Diagnosis and treatment of childhood Intussusception from 1997 to 2016: a population-based study

Objectives — Describe changes in the diagnostic approach and treatment for pediatric intussusception over two decades.

Study Design — Administrative universal healthcare data were used to conduct a populationbased cohort study of intussusception between January 1997–December 2016 in Ontario, Canada. 

A validated case definition was used to identify all patients (< 18 years) treated for intussusception in the province at community or tertiary care centers. Treatment modality was determined using physician billing data and databases linked at ICES; it was categorized as nonoperative alone, surgical alone, or failed nonoperative. Descriptive statistics, Cochrane-Armitage for trend analyses, and graphical and multinomial logistic regression were performed.

Results — Over 20 years, 1895 pediatric patients were treated for intussusception.
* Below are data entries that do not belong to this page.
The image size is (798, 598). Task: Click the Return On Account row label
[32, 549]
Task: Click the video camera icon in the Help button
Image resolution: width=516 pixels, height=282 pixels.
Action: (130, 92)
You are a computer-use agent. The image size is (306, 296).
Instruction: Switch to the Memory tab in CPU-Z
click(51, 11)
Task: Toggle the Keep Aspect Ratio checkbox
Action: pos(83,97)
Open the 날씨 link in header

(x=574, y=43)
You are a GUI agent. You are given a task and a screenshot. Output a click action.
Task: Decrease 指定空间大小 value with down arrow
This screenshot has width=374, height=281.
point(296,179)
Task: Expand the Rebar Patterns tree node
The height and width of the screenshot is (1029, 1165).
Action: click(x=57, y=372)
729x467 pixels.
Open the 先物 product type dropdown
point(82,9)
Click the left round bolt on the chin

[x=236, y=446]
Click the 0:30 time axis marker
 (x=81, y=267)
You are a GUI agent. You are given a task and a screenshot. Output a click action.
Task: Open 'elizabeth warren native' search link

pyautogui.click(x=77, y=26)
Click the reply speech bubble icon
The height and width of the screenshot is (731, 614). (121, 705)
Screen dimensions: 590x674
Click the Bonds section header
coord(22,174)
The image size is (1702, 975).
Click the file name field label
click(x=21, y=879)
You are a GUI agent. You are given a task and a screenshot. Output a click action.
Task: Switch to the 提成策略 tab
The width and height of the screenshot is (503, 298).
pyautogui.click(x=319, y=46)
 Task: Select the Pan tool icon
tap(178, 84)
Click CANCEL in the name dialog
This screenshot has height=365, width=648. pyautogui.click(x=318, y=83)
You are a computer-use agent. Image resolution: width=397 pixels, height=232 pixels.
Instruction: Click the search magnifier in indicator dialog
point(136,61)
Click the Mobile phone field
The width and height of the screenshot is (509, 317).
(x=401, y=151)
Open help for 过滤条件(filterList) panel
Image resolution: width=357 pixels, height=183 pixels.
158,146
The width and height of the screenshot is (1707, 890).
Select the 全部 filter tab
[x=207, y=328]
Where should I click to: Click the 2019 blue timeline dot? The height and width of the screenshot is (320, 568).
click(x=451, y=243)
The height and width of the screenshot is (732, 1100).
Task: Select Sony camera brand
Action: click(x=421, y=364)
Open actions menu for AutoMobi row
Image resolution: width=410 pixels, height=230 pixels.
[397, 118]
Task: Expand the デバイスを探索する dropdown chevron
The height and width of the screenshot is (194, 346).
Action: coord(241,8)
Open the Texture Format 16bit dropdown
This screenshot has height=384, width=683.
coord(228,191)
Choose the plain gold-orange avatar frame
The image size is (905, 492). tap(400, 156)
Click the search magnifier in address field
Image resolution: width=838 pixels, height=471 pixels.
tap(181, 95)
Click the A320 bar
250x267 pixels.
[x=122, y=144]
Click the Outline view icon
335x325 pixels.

Pretreatment imaging use rose from 57.5% to 99.3%. Nonoperative management increased from 23.4% to 75.2%. However, 43% of children who presented to a community hospital underwent immediate surgical management, compared with just 11% of children at tertiary centers (RR 0.39, 95% CI:0.25,0.62). Among children who underwent surgery, there was an increase in bowel resection over time (41.7% to 57.6%).

Conclusions — Over the 20 year period of study, pretreatment imaging became universal, and management shifted from predominantly surgical to nonoperative reduction in Ontario. The rate of surgical intervention remains higher in community versus tertiary centers.